O filme, colocado entre a infância tardia e a adolescência precoce, faz-nos viver como a exclusão que se encena no grupo é certa se não cumprirem as regras codificadas pelo género, tanto as interpessoais como as internalizadas. É uma fantasia sobre um Eu que representa uma fusão entre atitudes negativas de imagens homoeróticas e uma sensação de insuficiência masculina inserida no grupo de pares, da rejeição pelos outros adolescentes e do sentimento de vergonha que em última instância terminará na eliminação duma vida (Remi).

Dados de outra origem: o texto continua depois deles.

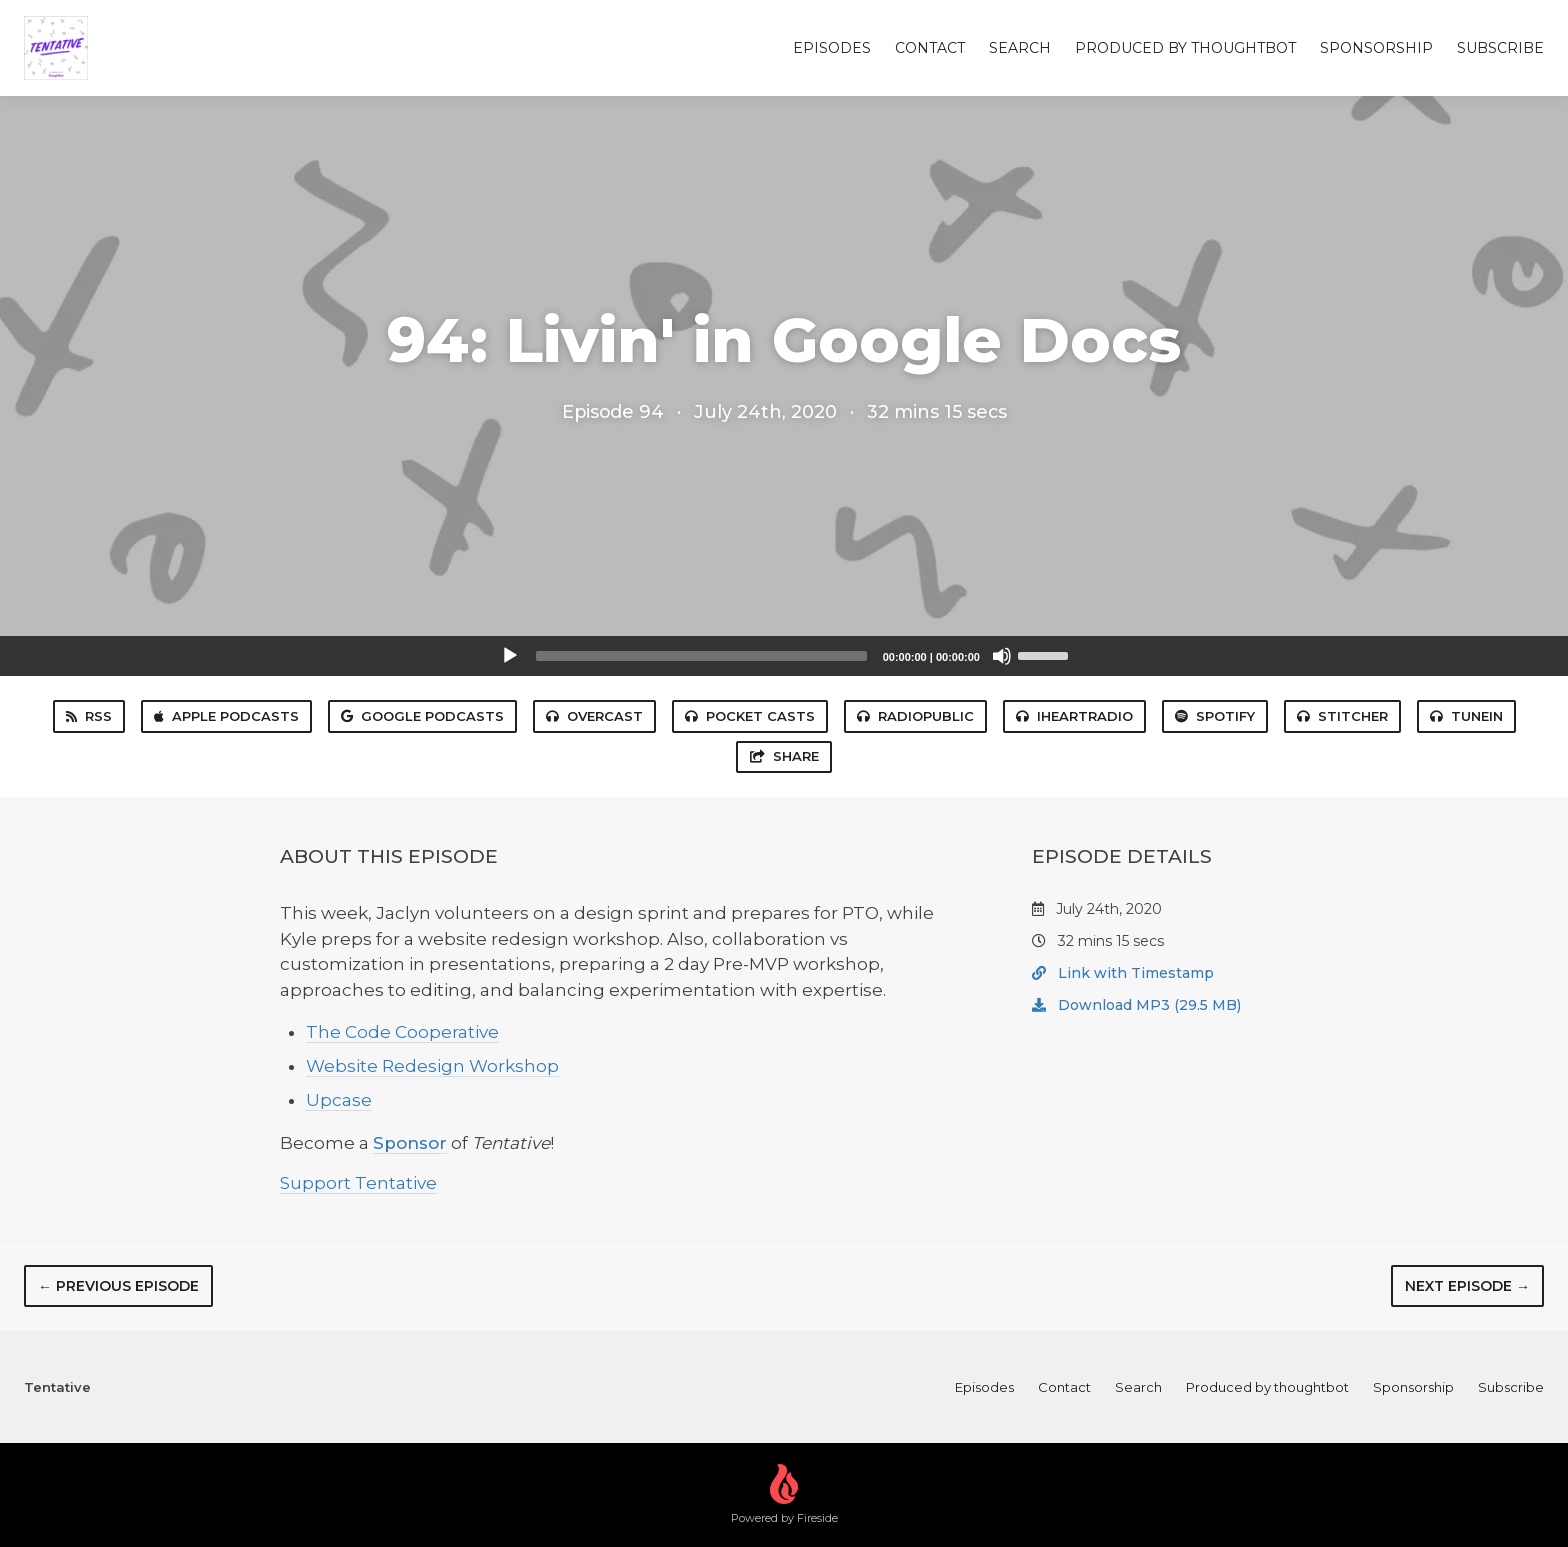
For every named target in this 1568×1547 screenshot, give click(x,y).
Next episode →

Em resumo, a abordagem do realizador sublinha que a experiência total do comportamento sexual e amoroso é profusamente infundido pelos significados, pressões e valores sociais. Consideramos que há no filme uma compreensão da experiência humana, que nos faz questionar se, na aproximação psicodinâmica, devemos romper as ligações históricas com a psicopatologia clínica de modo que as variedades da orientação sexual, amorosa, comportamento sexual e anseios sexuais possam ser exploradas e apreciadas.
AUTOR
Jorge Câmara
Médico Psiquiatra, Psicanalista \ Membro Titular da Sociedade Portuguesa de Psicanálise (SPP) \ Director da Revista Portuguesa de Psicanálise (RPP) \ Membro da Société Européenne pour la Psychanalyse de l’Enfant et de l’Adolescent (SEPEA)
E-mail — jorgecamar@gmail-com
REFERÊNCIAS
1.Friedman, R. & Downey, J. (2002). Sexual orientation and psychoanalysis: Sexual Science and clinical practice. New York: Columbia University Press.
2.Houssier, Florian (2018) Freud Adolescent, Éditions Campagne Première
3.Moss, D. (2002). Internalized homophobia in men. Psychoanal. Q., 71(1) : 21-50.
FICHA TÉCNICA
Título original — Close
Título português — Close
Ano — 2022
Duração — 105 min
País — Bélgica – Países Baixos – França
Direção — Lukas Dhont
Argumento — Lukas Dhont e Angelo Tijssens
Produção — Michael Dhont e Dirk Impens
Fotografia — Frank van den Eeden
Música original — Valentin Hadjadj
Elenco — Eden Dambrine – Gustav De Waele – Émilie Dequenne – Léa Drucker – Kevin Janssens – Marc Weiss – Igor Van Dessel – Leon Bataille
SINOPSE
Close é um filme subtil e sensível sobre a amizade de dois jovens adolescentes e da construção da identidade em cada um deles. A confusão de línguas está presente. Como nomear o afeto masculino nas relações entre pares? Está latente neste filme o modo como se apresenta a construção dos estereótipos e a homofobia internalizada nos grupos e em cada um dos personagens.